Can I Give Bacterial Vaginosis to a Man?

Bacterial Vaginosis (BV) is a prevalent vaginal condition. This article clarifies if BV can be transmitted to male partners, explains its nature, discusses the role male partners play in recurrence, and emphasizes maintaining vaginal health and open communication.

BV’s Nature and Male Involvement

Bacterial Vaginosis is a common vaginal condition resulting from an imbalance of naturally occurring bacteria in the vagina. It occurs when certain bacteria, such as Gardnerella species, overgrow and outnumber beneficial Lactobacillus bacteria, which maintain a healthy vaginal environment. This shift in the vaginal microbiota leads to symptoms such as unusual discharge, often thin, gray or white, and a characteristic “fishy” odor, which can be stronger after sex.

BV is not considered a traditional sexually transmitted infection (STI) like gonorrhea or chlamydia, because it is an imbalance of existing bacteria rather than an infection caused by an external pathogen. Men do not contract BV in the way women do, due to anatomical differences. The penile anatomy does not support the same delicate bacterial balance found in the vagina. Male partners do not experience symptoms related to their partner’s BV. While sexual activity can influence the vaginal microbiome, BV is not classified as an STI for men, and they do not develop the condition.

Male Partners and Recurrence

Although men do not contract BV, some studies suggest that male partners can transiently harbor BV-associated bacteria without experiencing symptoms. These bacteria can accumulate on the penis or in the urethra. This asymptomatic carriage may contribute to recurrence of BV in female partners after successful treatment. Sexual activity, particularly with a new or multiple partners, can influence the vaginal microbiome and has been linked to an increased risk of BV and recurrence.

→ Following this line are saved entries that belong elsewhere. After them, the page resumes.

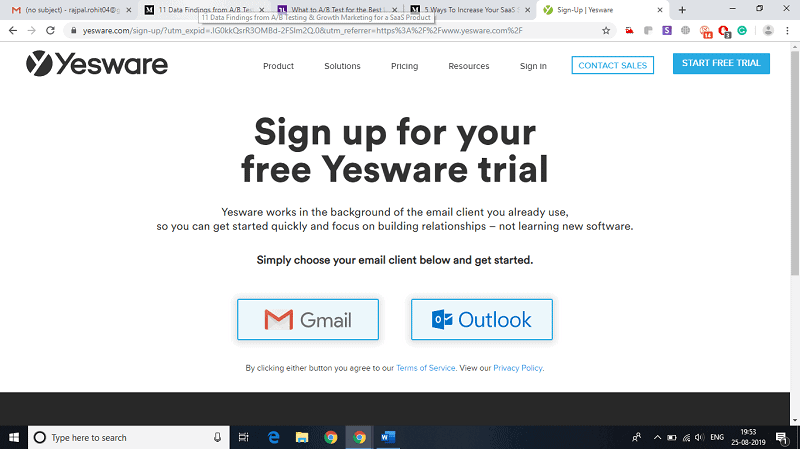Image resolution: width=800 pixels, height=449 pixels.
Task: Choose the Outlook email client button
Action: [x=482, y=319]
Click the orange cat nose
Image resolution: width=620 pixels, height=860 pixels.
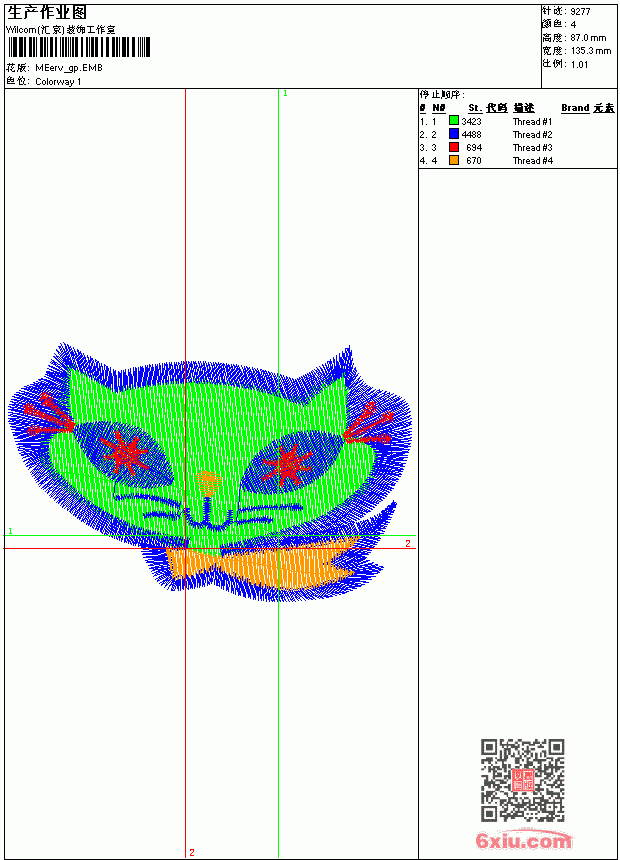(x=208, y=481)
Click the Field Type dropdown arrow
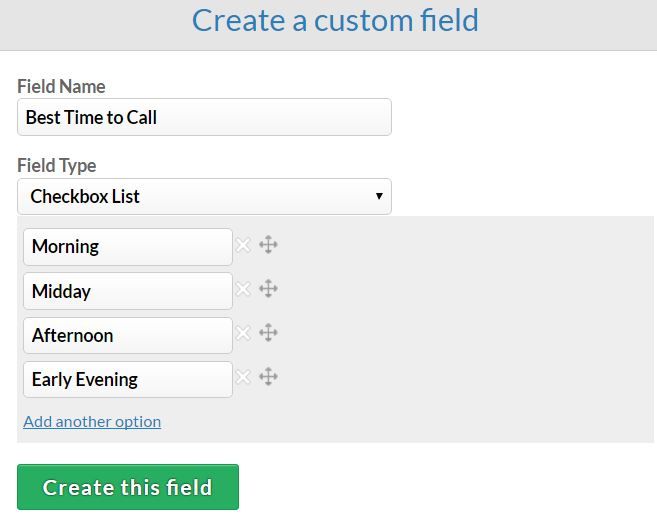 (379, 196)
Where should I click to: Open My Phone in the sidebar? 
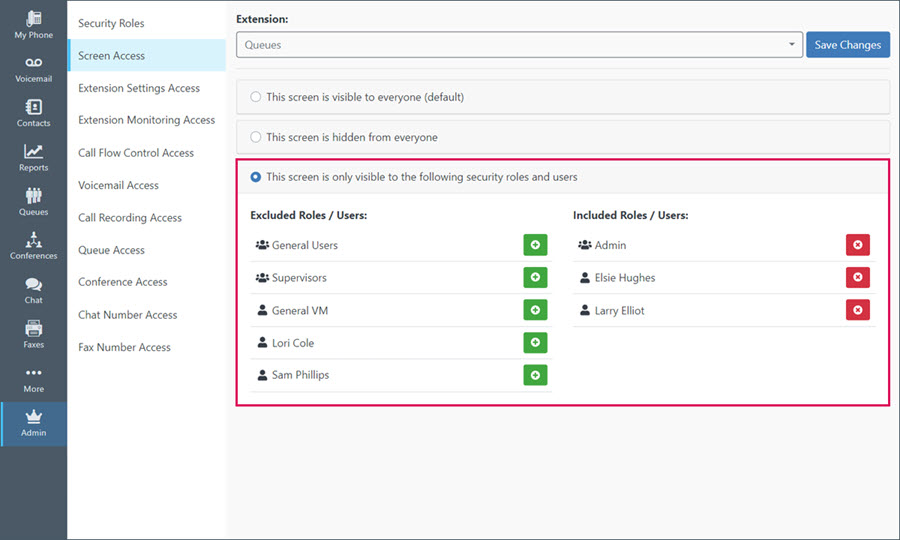point(33,25)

A recent study found that treating male partners with oral and topical antibiotics significantly reduced BV recurrence in their female partners. Recurrence within 12 weeks was 35% in the treated male partner group, compared to 63% in the control group, nearly a 50% reduction. This suggests reinfection from male sexual partners may play a role in BV recurrence. Male circumcision has also been associated with reduced BV risk for female partners, as it can alter the penile microbiota by reducing anaerobic bacteria.

Maintaining Vaginal Health and Partner Communication

Maintaining vaginal health involves practices supporting a balanced vaginal microbiome and reducing BV risk. Avoiding douching is important, as it can disrupt the natural pH and bacterial balance. The vagina is naturally self-cleaning, and using harsh cleansers or scented products can lead to irritation and imbalance. Practicing good hygiene, such as cleaning the vulva with warm water and mild, unscented soap, and wiping from front to back after using the toilet, is also beneficial. Wearing breathable underwear, such as cotton, and changing out of wet clothing promptly also helps prevent bacterial overgrowth.

Open communication between partners regarding sexual health is important. Discussing sexual history, preferences, and concerns about BV can foster mutual respect and trust. If a woman experiences BV symptoms or recurrent infections, seeking medical attention for diagnosis and treatment is advisable. While male partners do not develop BV, if they experience any unusual genital symptoms such as discharge, itching, or irritation, they should consult a healthcare provider for evaluation, as these symptoms are likely due to other conditions.